Extract every line of the data below and reproduce each one unchanged, in the same order.

_INPUT FOR THIS TASK_
╭──
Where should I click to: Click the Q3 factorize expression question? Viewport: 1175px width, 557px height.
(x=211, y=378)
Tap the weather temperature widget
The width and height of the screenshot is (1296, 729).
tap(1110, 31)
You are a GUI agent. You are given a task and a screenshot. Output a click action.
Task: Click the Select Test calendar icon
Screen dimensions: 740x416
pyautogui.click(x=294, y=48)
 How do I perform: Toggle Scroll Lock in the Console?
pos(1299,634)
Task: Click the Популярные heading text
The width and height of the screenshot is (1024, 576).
╰──
_THE RESPONSE_
Where should I click to: Click the Q3 factorize expression question? Viewport: 1175px width, 557px height.
(x=211, y=378)
Tap the weather temperature widget
The width and height of the screenshot is (1296, 729).
tap(1110, 31)
You are a GUI agent. You are given a task and a screenshot. Output a click action.
Task: Click the Select Test calendar icon
Screen dimensions: 740x416
pyautogui.click(x=294, y=48)
 How do I perform: Toggle Scroll Lock in the Console?
pos(1299,634)
Task: Click the Популярные heading text
The width and height of the screenshot is (1024, 576).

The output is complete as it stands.